Many hotels in Europe do not provide washcloths in the rooms. Bath towels and hand towels are always available, but do not count on having a washcloth.
I have stayed at many hotels through Europe and never noticed an absentee washcloth before, but recently had a shared experience with several female travelers at a hotel in Scotland. We all arrived at the breakfast table in our hotel’s restaurant and immediately asked each other “Did your room have a washcloth?” “No, did yours?” No one wanted to admit that they had to really think about another way to wash their face!
Since there wasn’t one white washcloth amongst the four of us females, we knew that it wasn’t a maid oversight but rather intended that way. We did not want to go through a second night of not properly washing our faces!
First stop on our trip: A visit to the local department store to pick up a pack of washcloths for each of us!
After this experience, I learned we weren’t the first to go washcloth-less. In France they use what is called a ‘gant,’ which translates to ‘glove.’ It is made of terrycloth like a washcloth, but is sewn together on the front and sides, and it slips over your hand like a mitten but with no thumb.

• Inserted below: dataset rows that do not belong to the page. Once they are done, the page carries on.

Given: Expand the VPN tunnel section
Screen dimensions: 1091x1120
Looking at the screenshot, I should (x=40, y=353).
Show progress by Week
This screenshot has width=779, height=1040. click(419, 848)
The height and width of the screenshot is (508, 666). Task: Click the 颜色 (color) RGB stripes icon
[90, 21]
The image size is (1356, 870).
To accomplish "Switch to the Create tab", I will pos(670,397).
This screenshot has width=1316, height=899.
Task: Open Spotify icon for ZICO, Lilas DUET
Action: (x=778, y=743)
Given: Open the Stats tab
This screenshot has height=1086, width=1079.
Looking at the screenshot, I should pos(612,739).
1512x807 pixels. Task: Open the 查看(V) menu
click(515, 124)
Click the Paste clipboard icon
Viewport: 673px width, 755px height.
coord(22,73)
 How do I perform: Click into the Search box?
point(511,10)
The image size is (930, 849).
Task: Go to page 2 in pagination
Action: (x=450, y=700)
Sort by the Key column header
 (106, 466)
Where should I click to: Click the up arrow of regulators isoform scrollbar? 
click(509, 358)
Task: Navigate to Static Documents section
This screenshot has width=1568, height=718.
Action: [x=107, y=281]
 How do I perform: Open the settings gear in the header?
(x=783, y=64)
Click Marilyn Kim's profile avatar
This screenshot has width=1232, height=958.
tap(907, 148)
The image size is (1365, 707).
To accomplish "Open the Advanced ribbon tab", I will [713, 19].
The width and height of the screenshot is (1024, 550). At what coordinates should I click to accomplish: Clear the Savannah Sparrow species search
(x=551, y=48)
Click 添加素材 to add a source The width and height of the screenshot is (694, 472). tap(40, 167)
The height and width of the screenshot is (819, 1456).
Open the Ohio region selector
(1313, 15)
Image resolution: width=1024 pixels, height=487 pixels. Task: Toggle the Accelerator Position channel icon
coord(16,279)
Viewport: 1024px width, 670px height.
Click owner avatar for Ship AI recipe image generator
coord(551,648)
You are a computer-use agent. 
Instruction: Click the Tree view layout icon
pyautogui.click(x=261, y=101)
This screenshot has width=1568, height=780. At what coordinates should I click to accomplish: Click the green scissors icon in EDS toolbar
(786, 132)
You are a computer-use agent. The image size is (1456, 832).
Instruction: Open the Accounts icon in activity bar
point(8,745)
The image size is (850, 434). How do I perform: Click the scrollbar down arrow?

A traveler from Belgium said that people scrub down with mittens made of thick bath towel fabric that is treated as a personal item rather than a common item such as a washcloth in the United States. In fact, they are pretty close to underwear in how personal they are. You wouldn’t offer one of yours to someone else.
Many Europeans wash up the old fashioned way by using a bar of soap in their hand. They view the washcloth-wielding and lathering-up by Americans as obsessive.
For hotels that cater to American needs, you will probably find washcloths. But don’t expect them in every hotel, as we found out (even though all of us thought we were very experienced global travelers). Be ready to suds up your palms in Eastern European hotels, or smaller private hotels on the continent. Better yet, bring your own washcloth and shower pouf.